The method and the tool have been validated in a
case study.
The rest of the paper is organized as follows: Section
2 discusses related work, while Section 3 presents
the proposed approach. Section 4 discusses the
results of a case study and Section 5 concludes.
Many approaches to the detection of scene changes,
based on the analysis of entire images, have been
proposed in the literature, see for example (Lienhart,
1999 and Yusoff et al., 1998). The main
methodology for detecting shot boundary concerns
the extraction of one or more features from each
frame of the video. In particular, difference metrics
are often used to evaluate the changes between
subsequent frames, whilst thresholds are used to
determine whether changes take place (Smeaton et
al., 2003 and Robson et al.,1997).
Nagasaka and Tanaka experiment various frame
similarity techniques, such as difference of grey-
level sums, sum of grey-level differences, difference
of grey-level histograms, coloured template
matching, difference of colour histograms and χ
comparison of colour histograms (Nagasaka et al.,
1991). They concluded that the most robust methods
is the χ
comparison of colour histograms.
Adams et al. shows that the detection of gradual
transitions needs to perform frame to frame analysis
considering great temporal distances, especially
when dealing with low quality video materials
(Adams et al., 2003).
All these traditional shot boundary detection
techniques have been applied for detecting slide
transitions, yielding poor results because of the
small changes in frames during a slide transitions. In
fact, unlike shot transitions, a slide change does not
present, in most cases, significant colour changes
(Ngo et al., 2002).
Several efforts have been also devolved to build
structured hypermedia documents from lectures
video and PowerPoint presentations (Ngo et al.,
2003, Deshpande et al., 2001, Abowd et al., 2000
and He et al., 1999).
To automate structuring and indexing, major
research issues prefer to investigate layout and
content of video frames using various techniques
(Ngo et al., 2003, Ngo et al., 2002 and
Mukhopadhyay et al., 1999), such as the detection of
text regions in viewgraph, characters and words
recognition, tracking of pointers and animations,
gesture analysis and speech recognition.
Video Optical Character Recognition (OCR) is a
recent area of intensive exploration, not only for
detecting slide transitions, but also to facilitate the
matching of videos and electronic slides (Ngo et al.,
2003). The process of video OCR mainly includes
the detection, segmentation and recognition of video
texts, not always balancing the greater
computational efforts with better results. No user
interaction is allowed to obtain best result because of
the execution time.
To the best of our knowledge, no automatic support
is provided to translate a video lecture to one or
more multimedia learning objects. In particular,
Learning Objects are created and edited with
software tools called “metadata editors” or
“metadata generators”. Several commercial,
freeware and open-source tools have been developed
in order to edit and manage Learning Object
Metadata since the first publication of its
specifications (KOM, RELOAD). As an example,
the Learning Object Metadata Generator (LOMGen)

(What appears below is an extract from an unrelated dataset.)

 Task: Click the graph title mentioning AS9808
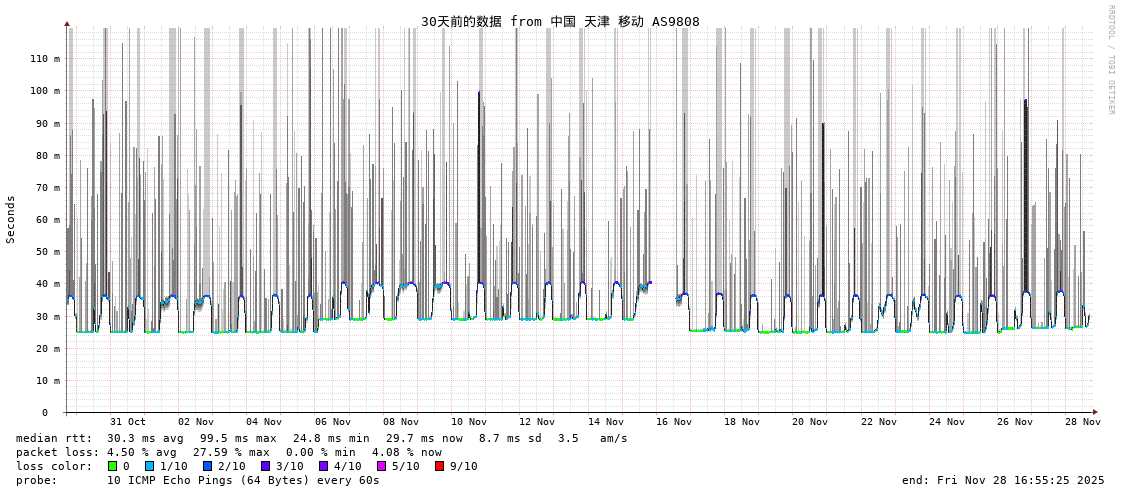click(560, 21)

automatically extracts the metadata with minimal
user intervention from HTML pages. It also creates a
keyword/key phrase database.
In this section we present an overview of our
approach for the migration of video lectures towards
multimedia Learning Objects. Figure 1 illustrates the
overall legacy lecture reengineering process, where
the rounded rectangles represent process activities,
whilst the rectangles represent the intermediate
artefacts generated during the process phases. An
actor symbol denotes that an activity is interactive.
Figure 1: The video lecture reengineering process.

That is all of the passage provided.